Front and center on the site is an interactive map showing the company’s broad presence in the United States. The first thing you’ll notice is that the GE family is everywhere you look, with dots representing GE’s manufacturing and research facilities, suppliers, educational partners and venture companies stretching from Maine to Florida, New York to California, Alaska to Hawaii. There are dots in all 50 states. Each of them represents not only a physical location — a manufacturing plant in Texas, say — but also the bonds GE has with a particular community.

Above: Above: Danny Brandel (left) and Peter Martinello (right) hold in their hands 3D printed brackets for the GEnx-2B engine developed GE Aviation’s Additive Technology Center in Ohio. The GE unit will start mass-producing the brackets on Concept Laser 3D printers in Auburn, Alabama, in October. Images credit: Tomas Kellner for GE Reports. Top: Front and center on the GE Voices site is an interactive map showing the company’s broad presence in the United States. Image credit: GE Voices.

Those bonds come through jobs, educational partnerships and charitable giving. Visitors can download the information on printable fact sheets for later use. The idea is that information interesting to members of the GE family will also be useful to policymakers whose decisions can affect all of these constituents. “GE’s reach overlaps with the communities that have shaped my own path in life,” Cowan noted. “In North Carolina, where I grew up, we have facilities up in the Asheville mountains all the way east to the coastline in Wilmington. And in the Boston area, where I’ve spent most of my adult life, GE employs nearly 5,000 people who make just as many contributions to their local communities as they do to GE.”
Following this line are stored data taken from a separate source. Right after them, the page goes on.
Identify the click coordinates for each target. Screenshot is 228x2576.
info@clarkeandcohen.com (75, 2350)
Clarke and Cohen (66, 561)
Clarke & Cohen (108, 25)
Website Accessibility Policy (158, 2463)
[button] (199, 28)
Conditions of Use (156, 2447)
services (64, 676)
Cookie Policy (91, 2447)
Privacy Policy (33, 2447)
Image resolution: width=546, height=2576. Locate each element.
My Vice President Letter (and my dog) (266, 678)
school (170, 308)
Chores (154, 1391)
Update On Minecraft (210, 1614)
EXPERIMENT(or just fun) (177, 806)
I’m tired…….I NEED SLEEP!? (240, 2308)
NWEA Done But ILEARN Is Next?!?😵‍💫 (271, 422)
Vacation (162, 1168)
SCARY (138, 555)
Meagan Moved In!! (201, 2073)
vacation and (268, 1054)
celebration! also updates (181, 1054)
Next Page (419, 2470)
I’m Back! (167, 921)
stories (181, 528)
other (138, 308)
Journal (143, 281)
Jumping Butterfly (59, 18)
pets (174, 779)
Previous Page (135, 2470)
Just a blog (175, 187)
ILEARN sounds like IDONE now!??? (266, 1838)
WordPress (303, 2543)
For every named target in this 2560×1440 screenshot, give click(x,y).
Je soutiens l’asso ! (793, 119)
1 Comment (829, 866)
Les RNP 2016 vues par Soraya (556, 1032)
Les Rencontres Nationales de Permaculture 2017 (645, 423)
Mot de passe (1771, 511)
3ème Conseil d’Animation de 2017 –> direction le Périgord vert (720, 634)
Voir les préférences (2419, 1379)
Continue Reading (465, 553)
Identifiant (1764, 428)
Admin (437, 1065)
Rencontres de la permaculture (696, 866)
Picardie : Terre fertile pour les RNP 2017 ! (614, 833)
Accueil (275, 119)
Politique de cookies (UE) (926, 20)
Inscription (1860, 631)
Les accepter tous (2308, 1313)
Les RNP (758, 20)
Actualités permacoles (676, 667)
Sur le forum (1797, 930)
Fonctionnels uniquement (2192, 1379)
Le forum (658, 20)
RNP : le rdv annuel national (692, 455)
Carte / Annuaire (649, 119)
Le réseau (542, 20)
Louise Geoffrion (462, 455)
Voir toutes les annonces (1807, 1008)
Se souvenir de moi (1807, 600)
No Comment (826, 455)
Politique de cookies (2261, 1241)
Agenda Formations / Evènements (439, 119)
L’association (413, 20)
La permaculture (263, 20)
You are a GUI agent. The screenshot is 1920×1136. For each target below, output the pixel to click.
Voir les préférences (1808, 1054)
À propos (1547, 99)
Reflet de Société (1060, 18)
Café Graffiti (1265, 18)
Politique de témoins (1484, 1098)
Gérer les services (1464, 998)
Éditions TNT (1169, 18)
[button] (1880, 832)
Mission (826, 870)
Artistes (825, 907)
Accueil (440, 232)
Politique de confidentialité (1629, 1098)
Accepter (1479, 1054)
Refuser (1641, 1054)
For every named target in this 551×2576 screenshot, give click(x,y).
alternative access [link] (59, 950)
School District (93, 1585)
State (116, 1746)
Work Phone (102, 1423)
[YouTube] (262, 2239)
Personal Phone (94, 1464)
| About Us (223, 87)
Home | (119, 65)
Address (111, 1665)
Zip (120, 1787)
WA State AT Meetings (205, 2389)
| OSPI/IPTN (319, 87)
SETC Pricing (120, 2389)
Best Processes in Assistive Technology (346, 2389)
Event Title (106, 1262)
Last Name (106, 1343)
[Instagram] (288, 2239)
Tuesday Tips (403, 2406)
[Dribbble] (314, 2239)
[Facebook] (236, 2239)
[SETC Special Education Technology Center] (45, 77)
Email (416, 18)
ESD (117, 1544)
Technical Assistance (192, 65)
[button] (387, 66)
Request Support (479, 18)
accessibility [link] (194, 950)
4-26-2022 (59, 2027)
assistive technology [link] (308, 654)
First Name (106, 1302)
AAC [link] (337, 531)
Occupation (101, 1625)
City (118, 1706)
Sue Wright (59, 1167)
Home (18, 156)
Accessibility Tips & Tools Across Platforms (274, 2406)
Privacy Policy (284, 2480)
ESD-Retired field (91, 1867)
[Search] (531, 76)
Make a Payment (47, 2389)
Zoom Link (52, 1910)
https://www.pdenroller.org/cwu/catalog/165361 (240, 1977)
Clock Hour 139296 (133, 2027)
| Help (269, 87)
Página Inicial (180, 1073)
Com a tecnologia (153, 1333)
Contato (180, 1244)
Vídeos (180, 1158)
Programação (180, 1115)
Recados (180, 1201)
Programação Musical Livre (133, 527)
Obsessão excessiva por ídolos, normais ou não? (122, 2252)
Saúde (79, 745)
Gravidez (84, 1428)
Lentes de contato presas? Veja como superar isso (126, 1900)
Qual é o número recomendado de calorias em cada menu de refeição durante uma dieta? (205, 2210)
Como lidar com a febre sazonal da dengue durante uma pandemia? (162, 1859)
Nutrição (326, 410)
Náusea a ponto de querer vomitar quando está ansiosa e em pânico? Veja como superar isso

Digging deeper on the site, GE Voices aims to show why all of this matters — how someone who works at GE Aviation’s cutting-edge additive manufacturing facility in West Chester Township, Ohio, shares common interests with scientists at a GE Global Research in Niskayuna, New York, and the suppliers in between, and how all of these individuals are affected by broader government policies.

Readers who want to learn more about trade policy or regulatory reform can sign up through GE Voices to receive background information and up-to-the-minute news. There are also updates focused on local communities, for those who want to see what’s going on in their home state.

The new GE Voices site is designed to facilitate two-way conversations, so individuals have an opportunity to let the company know what they think. The policy information comes with opportunities for action, too. GE Voices members can click on a link to connect them directly with their federal legislators’ offices. As more individuals become engaged, GE supporters’ voices are amplified.

It all gets back to Cowan’s key principle: Community voices matter. “Not only does GE develop products that are made in America,” Cowan said, “but also the company’s impact on individual communities has helped make America into a stronger version of itself, powered by a commitment to local communities.”